The Guardian has just published this article on sourcing holiday lets through a Buy to Let mortgage
Q We are two women who are nearing our mid-60s and won’t get our state pensions until we are 66. I work in schools and earn very little while my partner is a graphic designer who now has very little work.
On the plus side, over the years we have invested in some buy-to-let properties and are lucky enough to enjoy great relationships with our tenants. We also have a furnished holiday let and are planning to buy another. We have had an offer accepted on the property in question but because it went to sealed bids, we ended up offering rather more than we should have. So we’re now trying to find a mortgage with a low interest rate before I stop work next year and am unable to get a mortgage of any sort.
We have been offered one by our mortgage broker but the rate is quite high. The rates for buy-to-let mortgages are much lower but the tax incentives for furnished holiday lets are better. If we took out a buy-to-let mortgage could we then rent the house out as a holiday let?

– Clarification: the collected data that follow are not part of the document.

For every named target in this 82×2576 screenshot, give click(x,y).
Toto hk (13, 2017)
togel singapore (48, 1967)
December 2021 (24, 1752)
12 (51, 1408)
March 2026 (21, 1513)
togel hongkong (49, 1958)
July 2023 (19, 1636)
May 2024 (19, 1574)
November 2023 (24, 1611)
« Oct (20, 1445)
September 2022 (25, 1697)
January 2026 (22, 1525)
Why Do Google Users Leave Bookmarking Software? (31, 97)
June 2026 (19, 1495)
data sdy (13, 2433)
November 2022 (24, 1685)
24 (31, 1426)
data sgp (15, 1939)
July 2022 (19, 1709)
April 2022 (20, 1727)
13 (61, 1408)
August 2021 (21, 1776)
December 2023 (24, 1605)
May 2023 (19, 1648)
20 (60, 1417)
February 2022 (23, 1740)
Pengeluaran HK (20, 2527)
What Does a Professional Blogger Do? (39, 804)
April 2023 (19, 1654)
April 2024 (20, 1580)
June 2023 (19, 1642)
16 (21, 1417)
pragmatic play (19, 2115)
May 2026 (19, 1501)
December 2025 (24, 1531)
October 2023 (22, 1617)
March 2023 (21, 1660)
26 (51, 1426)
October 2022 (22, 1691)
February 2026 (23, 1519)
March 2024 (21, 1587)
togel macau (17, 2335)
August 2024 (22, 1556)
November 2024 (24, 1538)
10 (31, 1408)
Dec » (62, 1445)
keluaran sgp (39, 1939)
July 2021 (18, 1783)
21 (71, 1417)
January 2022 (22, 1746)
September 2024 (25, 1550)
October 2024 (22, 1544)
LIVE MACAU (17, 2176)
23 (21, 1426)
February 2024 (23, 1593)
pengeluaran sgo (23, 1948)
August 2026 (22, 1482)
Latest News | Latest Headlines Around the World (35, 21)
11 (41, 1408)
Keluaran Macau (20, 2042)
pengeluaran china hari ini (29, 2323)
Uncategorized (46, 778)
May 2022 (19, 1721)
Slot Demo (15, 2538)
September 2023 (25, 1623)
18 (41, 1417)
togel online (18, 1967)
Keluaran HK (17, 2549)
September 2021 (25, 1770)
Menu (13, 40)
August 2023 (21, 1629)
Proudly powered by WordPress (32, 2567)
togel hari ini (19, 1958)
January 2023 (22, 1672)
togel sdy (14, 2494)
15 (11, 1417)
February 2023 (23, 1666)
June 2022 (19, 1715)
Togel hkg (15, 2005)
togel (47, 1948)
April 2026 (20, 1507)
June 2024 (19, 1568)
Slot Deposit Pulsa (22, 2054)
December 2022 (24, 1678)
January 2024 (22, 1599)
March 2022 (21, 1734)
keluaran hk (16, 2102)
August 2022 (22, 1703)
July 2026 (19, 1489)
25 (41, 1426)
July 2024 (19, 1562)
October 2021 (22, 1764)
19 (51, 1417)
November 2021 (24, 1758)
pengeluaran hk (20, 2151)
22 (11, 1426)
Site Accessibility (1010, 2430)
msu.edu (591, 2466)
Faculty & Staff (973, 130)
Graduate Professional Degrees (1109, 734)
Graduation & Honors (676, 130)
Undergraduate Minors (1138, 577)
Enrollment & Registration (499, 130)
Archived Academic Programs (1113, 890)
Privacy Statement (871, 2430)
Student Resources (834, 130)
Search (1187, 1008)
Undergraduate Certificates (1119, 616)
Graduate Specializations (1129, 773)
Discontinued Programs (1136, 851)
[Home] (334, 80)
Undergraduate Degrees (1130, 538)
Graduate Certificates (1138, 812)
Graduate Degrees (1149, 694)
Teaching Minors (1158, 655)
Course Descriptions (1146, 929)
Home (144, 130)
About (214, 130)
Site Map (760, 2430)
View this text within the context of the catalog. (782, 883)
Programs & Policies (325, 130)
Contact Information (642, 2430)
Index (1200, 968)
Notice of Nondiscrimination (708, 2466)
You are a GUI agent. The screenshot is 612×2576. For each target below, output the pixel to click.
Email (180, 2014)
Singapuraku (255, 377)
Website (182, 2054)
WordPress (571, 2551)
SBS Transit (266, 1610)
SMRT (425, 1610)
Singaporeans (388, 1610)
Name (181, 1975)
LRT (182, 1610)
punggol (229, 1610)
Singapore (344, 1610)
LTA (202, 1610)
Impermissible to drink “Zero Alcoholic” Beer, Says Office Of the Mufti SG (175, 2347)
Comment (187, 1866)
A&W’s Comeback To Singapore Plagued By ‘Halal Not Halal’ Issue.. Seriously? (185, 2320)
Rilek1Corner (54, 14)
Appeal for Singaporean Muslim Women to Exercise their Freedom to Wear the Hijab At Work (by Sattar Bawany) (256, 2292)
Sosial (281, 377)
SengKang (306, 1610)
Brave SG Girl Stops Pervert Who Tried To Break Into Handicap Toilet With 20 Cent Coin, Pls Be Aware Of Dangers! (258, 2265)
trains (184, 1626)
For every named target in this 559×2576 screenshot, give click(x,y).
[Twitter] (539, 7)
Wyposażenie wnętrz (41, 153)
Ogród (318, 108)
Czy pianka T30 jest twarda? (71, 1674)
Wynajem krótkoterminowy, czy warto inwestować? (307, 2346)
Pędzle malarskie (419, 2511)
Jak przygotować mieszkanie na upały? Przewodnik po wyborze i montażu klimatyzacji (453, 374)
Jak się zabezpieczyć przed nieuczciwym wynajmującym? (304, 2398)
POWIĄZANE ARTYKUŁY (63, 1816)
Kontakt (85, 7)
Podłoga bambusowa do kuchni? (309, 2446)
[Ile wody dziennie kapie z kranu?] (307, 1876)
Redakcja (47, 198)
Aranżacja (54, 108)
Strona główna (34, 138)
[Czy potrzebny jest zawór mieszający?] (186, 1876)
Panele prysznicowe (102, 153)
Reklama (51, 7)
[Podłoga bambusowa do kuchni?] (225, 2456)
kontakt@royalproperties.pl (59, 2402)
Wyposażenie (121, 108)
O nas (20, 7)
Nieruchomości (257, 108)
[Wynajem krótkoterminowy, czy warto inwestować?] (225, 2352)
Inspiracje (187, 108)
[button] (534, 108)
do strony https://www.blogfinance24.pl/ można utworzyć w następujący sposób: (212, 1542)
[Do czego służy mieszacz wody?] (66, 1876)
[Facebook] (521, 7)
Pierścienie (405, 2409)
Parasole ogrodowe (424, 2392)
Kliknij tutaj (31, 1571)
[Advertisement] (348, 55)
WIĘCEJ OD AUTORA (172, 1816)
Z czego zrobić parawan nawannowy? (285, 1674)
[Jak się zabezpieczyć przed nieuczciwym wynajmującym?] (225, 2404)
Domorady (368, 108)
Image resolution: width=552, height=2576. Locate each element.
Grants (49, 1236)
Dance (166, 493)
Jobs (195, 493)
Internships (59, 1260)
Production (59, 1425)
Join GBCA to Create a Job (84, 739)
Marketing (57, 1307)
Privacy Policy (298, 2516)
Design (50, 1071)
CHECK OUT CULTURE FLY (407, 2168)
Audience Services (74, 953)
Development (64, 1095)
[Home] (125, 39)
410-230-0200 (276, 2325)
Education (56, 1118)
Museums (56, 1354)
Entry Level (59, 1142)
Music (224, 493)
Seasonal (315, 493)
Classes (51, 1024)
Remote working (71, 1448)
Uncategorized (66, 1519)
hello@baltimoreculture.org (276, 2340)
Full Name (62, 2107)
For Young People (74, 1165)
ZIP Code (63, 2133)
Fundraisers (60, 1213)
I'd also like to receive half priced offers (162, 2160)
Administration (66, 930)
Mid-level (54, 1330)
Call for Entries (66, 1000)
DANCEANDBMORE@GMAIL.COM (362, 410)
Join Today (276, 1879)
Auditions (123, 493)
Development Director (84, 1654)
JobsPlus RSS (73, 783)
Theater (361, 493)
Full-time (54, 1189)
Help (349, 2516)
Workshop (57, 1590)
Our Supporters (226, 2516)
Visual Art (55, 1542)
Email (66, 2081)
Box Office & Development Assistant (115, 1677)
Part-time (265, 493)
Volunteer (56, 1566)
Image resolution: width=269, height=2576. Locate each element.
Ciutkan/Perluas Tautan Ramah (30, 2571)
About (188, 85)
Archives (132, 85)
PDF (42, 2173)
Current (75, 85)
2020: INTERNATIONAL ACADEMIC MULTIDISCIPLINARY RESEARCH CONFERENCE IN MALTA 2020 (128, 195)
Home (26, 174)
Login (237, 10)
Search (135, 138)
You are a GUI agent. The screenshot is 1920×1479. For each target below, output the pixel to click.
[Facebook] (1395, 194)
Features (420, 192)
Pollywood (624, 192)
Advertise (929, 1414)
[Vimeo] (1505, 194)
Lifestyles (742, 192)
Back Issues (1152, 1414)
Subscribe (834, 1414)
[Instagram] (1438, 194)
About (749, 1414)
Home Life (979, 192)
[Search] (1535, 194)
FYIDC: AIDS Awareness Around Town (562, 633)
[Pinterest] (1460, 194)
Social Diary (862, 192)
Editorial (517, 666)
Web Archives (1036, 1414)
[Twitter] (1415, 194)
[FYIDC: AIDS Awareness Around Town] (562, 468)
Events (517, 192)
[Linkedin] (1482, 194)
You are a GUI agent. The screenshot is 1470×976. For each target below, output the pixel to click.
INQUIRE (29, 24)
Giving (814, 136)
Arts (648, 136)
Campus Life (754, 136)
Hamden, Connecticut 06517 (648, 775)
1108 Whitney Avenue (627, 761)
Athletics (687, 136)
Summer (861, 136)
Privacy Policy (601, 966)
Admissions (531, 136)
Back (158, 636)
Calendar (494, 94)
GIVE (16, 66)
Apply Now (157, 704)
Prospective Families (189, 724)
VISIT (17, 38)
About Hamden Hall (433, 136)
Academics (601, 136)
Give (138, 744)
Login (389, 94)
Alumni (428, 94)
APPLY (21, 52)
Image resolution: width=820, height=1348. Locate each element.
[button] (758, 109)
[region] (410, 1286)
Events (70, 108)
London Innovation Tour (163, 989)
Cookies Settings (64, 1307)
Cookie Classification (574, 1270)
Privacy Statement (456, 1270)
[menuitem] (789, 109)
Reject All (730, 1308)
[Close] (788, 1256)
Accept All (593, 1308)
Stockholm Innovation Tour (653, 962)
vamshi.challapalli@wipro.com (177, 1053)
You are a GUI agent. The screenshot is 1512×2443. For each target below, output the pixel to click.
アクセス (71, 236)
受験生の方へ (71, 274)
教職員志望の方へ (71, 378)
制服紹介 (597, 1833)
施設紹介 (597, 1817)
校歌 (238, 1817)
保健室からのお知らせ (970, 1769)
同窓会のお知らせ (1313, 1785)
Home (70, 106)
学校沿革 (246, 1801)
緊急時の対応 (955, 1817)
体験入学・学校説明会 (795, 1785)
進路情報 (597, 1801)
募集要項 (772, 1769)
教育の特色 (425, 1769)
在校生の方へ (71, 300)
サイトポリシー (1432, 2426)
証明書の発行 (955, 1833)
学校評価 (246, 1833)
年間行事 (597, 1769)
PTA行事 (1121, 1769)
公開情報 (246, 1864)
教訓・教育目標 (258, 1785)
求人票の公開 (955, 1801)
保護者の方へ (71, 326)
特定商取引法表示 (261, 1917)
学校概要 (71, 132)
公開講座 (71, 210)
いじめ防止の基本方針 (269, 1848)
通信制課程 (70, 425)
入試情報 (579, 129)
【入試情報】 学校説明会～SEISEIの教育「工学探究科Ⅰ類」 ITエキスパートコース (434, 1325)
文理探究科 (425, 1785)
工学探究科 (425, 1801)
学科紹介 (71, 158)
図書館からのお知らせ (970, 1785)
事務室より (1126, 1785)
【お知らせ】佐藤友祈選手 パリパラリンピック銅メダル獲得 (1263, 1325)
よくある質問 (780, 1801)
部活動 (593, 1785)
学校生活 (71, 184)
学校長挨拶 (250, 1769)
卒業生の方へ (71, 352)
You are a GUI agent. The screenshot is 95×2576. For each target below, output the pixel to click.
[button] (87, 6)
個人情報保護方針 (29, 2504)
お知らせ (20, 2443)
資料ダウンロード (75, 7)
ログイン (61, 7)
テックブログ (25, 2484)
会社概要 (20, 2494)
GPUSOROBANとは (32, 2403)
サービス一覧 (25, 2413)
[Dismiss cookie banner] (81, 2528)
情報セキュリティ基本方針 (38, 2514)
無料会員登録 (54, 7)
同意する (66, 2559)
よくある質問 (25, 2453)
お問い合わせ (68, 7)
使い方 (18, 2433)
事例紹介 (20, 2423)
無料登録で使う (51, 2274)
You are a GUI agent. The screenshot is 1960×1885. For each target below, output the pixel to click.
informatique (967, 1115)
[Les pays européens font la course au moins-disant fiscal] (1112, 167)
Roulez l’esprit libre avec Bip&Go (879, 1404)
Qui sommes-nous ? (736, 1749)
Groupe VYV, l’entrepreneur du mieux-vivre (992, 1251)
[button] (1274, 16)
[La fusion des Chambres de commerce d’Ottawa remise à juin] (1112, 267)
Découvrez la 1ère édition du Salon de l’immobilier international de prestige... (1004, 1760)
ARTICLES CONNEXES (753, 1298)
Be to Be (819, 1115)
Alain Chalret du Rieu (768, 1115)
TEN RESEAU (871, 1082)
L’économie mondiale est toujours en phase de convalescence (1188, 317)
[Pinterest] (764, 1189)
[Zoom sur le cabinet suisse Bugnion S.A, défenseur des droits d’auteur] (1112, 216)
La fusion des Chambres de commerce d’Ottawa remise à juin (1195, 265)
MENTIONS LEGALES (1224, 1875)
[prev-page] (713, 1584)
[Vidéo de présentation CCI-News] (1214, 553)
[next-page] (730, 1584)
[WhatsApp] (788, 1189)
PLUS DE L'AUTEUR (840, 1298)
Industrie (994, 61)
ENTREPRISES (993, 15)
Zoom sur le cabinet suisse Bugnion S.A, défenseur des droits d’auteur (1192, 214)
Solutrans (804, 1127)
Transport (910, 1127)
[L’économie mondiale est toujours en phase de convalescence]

A To answer your last question first, no you couldn’t. Buy-to let mortgage conditions usually specify that the property is inhabited by the same tenant(s) under an assured shorthold tenancy for the duration of the tenancy. This is the opposite of a holiday property let to a lot of different tenants (aka holidaymakers) for two weeks or so at a time. And in the words of specialist independent brokers holidayletmortgages.co.uk “using a buy-to-let mortgage for holiday letting, without the express permission of the lender, constitutes a breach of mortgage conditions, which can have serious consequences including forced redemption of the mortgage and damage to your credit rating”.
Equally inadvisable is choosing to invest in a furnished holiday let rather than a buy-to-let purely on the basis of tax treatment. It is true that, with a furnished holiday let you can still deduct mortgage interest payments from rental income which, since April 2020, buy-to-let landlords can no longer do. However, this is only if your furnished holiday let is available to the public for a minimum of 210 days a year and actually let for at least 105 days a year.
Mortgage interest isn’t the only thing you need to take into account when assessing the pros and cons of each type of ownership. The costs of running a holiday let tend to be higher because of the turnover of tenants and the chances of getting a mortgage of more than 60% to 75% of the value of the property are lower than with a buy-to-let mortgage. So you’ll need to find more cash to put towards the purchase of a furnished holiday let than you would with a buy-to-let property. There’s also the fact that – as the tax rules recognise – a holiday let generates income for a limited time whereas a buy-to-let property has the potential to earn money for entire years at a time.
Iif you are determined to go down the furnished holiday let route and you are equally determined to find a lower mortgage rate, I suggest you switch to an independent broker that specialises in holiday let mortgages.